Last month’s deadly shootings at Charleston's Emanuel African Methodist Episcopal Church have led many Americans to reconsider racial relations and their own complicated views on the subject.
Even before the Confederate battle flag finally came down over the South Carolina state capitol, a rash of fires broke out at predominantly black churches across the South.
Those events prompted “City Lights” host Lois Reitzes to read "Delta Jewels," a book published in April by photojournalist Alysia Burton Steele.
The book is a series of portraits and interviews of 54 female church elders in the Mississippi Delta. Steele, a professor at the University of Mississippi and a former photographer at The Atlanta Journal-Constitution, was inspired to do the book in the memory of her late grandmother.

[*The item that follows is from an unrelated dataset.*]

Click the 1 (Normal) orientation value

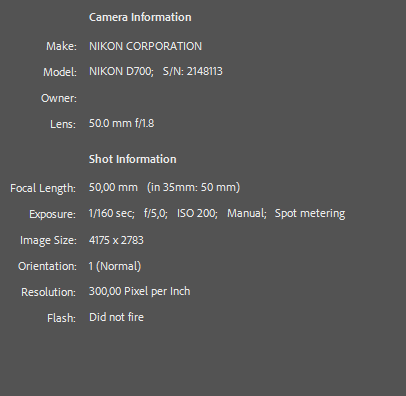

Steele, who is biracial, told Reitzes she never took photos of her paternal grandmother, an African-American woman from South Carolina who died 20 years ago, and it's something she still regrets.
“This book was an exploration of my grandmother’s contemporaries,” Steele said. “I thought that maybe I can understand more about her time if I can talk to women of her generation.”
So Steele traveled more than 6,000 miles, taking pictures and collecting the oral histories of women she know refers to as her “54 grandmothers.”
All of the photographs were shot in black and white. The life of the oldest subject, 103-year-old Leola Dillard of Yazoo City, Mississippi, reflects the dramatic journey for African Americans in the South in her lifetime.
Steele said Dillard was thrown off a plantation because she refused to have her children pick cotton, preferring instead for them to go to school.
Her overseer took everything from her, even a mule, but Dillard said it was the best decision she ever made. All of her children have masters degrees and one has a doctorate.
Steele will be in Atlanta over the Labor Day weekend in an appearance at the Decatur Book Festival.